=== Section Start ===
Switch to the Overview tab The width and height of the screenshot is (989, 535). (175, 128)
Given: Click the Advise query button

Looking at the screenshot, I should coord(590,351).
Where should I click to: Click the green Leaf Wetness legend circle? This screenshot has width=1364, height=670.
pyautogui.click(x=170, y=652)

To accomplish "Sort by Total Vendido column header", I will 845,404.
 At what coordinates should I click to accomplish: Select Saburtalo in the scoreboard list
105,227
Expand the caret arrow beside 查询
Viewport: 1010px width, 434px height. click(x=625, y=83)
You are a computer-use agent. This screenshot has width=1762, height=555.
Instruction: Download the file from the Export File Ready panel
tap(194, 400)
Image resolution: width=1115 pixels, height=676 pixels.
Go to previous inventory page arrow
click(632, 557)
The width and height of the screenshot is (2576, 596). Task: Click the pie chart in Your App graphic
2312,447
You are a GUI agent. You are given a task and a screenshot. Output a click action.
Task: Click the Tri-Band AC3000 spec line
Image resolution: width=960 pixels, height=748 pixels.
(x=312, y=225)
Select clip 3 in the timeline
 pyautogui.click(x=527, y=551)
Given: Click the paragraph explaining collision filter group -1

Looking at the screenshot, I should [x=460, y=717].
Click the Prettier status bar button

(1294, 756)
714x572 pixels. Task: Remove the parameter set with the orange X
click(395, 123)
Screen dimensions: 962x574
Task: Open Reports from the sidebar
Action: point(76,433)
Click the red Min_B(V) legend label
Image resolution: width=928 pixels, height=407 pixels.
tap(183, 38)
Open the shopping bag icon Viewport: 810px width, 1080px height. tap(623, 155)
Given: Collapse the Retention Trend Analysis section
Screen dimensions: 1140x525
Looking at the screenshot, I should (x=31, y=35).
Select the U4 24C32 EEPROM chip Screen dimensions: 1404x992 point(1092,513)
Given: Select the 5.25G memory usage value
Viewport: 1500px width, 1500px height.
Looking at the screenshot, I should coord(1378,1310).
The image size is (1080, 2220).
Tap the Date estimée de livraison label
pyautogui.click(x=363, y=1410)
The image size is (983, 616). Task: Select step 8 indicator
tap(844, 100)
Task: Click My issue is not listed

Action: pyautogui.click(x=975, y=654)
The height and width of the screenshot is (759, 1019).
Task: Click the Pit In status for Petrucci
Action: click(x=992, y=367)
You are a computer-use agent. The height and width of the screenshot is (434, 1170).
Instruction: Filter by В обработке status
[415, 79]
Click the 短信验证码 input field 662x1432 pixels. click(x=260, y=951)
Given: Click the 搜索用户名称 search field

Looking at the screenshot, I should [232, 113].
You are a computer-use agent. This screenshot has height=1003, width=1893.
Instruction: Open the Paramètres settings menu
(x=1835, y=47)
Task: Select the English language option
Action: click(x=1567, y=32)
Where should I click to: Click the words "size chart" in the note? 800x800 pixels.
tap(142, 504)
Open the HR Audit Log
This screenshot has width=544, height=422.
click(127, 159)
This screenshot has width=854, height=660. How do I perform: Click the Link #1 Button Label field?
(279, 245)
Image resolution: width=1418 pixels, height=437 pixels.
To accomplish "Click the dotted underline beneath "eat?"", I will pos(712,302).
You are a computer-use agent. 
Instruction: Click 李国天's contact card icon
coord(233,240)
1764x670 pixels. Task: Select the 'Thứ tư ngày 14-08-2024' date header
=== Section End ===
• _EXERCISE REQUIREMENTS_:
Provide a count of the lines in the data above that include the word "will", stating the number alone.

• _SOLVED EXERCISE_:
2